Posted: Tue Apr 23, 2019 5:39 pm
by RealGM Articles

What, exactly, were the Clippers supposed to be this season? Possessing neither an All-Star nor a stockpile of young talent, they were at best a natural experiment, a petri dish of fire-bellied dudes ranging from meh to pretty good in what was shaping up as the toughest Western Conference in recent memory. Most of the players were on expiring deals, a pair of rookies still seemed a couple years away, and Marcin Gortat was starting at center. Folks, they claimed Rodney McGruder off waivers on April 9th as a rhetorical flourish! 


Their season became, happily, a stage for one of the league’s great sorcerers and a supporting cast animated by his mythology. Five years ago, Lou Williams was washing out of the league, or at least weighing a lifetime coming off the bench against a tenure-track position at Magic City. Now he’s got the universal admiration of his peers, a picture his daughter drew hanging in the corner locker and lifetime equity in the number six. The universe is cold and unforgiving, and we cannot expect fulfillment even for our greatest heroes. But Lou Williams is even colder than that, and for one season—his thirteenth in the league, still coming off the bench—he got his own team. 

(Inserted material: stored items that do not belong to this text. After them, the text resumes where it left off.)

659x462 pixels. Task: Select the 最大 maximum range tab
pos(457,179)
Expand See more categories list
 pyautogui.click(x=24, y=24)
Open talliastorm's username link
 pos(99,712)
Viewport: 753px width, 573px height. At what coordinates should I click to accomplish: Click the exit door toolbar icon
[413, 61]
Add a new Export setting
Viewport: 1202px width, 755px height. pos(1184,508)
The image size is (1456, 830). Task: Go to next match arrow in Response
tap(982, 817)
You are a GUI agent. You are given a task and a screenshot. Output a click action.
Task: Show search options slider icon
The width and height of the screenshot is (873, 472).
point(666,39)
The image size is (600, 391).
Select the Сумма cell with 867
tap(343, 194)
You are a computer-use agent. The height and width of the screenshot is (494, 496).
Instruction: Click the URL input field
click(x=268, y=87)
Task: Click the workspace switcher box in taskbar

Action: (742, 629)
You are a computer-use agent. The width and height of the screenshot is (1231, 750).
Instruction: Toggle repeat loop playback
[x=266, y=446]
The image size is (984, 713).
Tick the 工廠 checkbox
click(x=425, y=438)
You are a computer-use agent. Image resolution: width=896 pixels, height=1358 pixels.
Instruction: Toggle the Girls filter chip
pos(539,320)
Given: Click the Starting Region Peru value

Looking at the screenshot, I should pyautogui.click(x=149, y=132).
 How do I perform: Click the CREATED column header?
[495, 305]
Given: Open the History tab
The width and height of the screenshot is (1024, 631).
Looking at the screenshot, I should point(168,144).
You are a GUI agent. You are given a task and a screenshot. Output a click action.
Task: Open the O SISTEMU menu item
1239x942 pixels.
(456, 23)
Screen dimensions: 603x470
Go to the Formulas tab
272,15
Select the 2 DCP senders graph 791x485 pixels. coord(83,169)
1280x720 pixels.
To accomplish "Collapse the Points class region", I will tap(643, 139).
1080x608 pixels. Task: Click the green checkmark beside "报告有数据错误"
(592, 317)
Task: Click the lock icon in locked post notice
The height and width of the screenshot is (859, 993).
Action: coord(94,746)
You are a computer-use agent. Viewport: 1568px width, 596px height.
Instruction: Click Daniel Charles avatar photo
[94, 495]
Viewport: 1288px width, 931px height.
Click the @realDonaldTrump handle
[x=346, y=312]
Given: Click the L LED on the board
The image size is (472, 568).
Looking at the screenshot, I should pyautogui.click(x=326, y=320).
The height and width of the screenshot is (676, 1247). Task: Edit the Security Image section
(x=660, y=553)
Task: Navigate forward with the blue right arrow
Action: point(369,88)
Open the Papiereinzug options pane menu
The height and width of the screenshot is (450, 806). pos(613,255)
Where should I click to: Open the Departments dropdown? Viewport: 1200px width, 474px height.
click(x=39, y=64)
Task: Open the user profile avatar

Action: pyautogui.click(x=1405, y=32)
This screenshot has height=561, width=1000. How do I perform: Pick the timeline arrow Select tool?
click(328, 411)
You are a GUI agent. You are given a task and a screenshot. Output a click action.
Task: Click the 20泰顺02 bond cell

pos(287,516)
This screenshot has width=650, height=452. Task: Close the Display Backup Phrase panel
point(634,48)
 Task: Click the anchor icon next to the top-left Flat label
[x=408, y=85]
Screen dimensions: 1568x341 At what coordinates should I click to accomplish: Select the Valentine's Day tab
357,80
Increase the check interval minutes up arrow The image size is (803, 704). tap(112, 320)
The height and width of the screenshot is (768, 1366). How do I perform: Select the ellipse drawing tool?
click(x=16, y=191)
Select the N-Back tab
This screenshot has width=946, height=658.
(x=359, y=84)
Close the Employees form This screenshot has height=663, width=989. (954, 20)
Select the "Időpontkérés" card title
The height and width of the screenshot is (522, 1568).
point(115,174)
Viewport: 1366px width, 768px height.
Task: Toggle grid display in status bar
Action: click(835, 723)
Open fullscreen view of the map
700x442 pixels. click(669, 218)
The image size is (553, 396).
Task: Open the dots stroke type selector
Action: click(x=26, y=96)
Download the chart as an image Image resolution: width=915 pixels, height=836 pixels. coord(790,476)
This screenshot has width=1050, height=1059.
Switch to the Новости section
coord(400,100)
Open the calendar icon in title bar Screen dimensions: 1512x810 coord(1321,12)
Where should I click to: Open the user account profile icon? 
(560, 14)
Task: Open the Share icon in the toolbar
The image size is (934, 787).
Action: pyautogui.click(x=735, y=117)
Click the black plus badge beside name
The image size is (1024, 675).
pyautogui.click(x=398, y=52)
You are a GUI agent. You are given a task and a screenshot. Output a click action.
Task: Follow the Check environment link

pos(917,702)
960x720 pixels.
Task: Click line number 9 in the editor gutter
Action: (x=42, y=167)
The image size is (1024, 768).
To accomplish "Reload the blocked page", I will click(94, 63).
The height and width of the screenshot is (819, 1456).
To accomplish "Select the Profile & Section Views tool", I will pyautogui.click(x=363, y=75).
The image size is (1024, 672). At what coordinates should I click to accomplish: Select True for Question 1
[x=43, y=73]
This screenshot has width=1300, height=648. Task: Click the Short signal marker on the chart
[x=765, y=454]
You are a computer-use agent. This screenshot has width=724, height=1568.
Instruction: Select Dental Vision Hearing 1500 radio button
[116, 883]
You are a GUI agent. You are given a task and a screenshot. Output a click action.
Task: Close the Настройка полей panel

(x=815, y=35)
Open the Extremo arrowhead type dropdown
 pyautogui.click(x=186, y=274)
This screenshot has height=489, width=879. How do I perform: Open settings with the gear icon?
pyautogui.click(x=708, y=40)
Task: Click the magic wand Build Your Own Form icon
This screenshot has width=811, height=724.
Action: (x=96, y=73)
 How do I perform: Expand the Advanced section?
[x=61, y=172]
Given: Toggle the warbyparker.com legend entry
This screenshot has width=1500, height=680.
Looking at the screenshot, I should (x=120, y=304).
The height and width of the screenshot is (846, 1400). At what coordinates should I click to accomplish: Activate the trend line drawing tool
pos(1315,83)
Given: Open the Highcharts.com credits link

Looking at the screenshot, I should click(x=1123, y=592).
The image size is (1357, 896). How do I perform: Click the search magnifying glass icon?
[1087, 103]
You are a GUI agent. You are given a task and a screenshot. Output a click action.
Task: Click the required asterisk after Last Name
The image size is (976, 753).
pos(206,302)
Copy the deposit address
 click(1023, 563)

It was only fitting that a roster led by the NBA’s all-time leading bench scorer would have little in the way of NBA-caliber starters. Danilo Gallinari had the talent for it, but never the health; for the other vets, health wasn’t the problem. (Tobias Harris was the exception, so they shipped him out.) But the absence of blue-chip talent became their competitive advantage. Their reserves hit in the game’s off beats, preying on thin benches first and then pedigreed starters who had hoped to wait them out. No matter that the Clippers never matched up on paper: they played on blacktop. Down 25 in Detroit, 28 in Boston, and 31 at Oracle Arena, they got comfortable.


Under Doc Rivers, guys also just got better. Patrick Beverley took about 40 games to get his engine warm coming off a torn ACL, but he’s now a useful floor spacer who fits in any lineup. Montrezl Harrell is a hustle player; the pick-and-roll he and Williams perfected was visibly demoralizing. The tadpoles, Shai Gilgeous-Alexander and Landry Shamet (who came over in the Harris deal), have been each other’s sea legs, and gamely withstood the sport’s most fearsome backcourts. Gallo only missed one two-week stretch, and JaMychal Green—let’s see—hits threes and plays the five now? Vegas had this team losing 47 games. They’ve won 49. And Garrett Temple is still dope in the community.


The heady run the Clippers have been on this season is being held up as a free agency pitch, a learning experience, a model rebuild, and a territorial claim on a city that has long regarded it with scorn and ridicule. At practice after the biggest comeback in postseason history, reporters chuckled at the changing fortunes of the Clipper franchise. All the pieces were falling into place.


Indeed, it’s become habit to evaluate NBA teams with respect to their process. In a league whose seasons and postseasons are too long to sustain any notion of parity, it’s not the weird, gallant, futile campaigns of middling teams driving interest, but vaguely defined timelines that look more or less the same for every club. If the Clippers bow out in five in the first round, process brain offers a rote way to appreciate them.


But contextualizing their performance in management’s long-term objectives—or even in the wildest dreams of tortured fans—takes away from a group that thrived in spite of those grand designs. Lou Williams didn’t get a team because the front office gave him one, per se, but because that front office sent everyone else who could run one away. This has always been a placeholder roster, built to maximize cap flexibility for the impending free agency of the league’s transcendent few. Rather than fortify themselves for the playoffs at the trade deadline, the Clippers traded away their leading scorer, their secret weapon, and their best tattoos.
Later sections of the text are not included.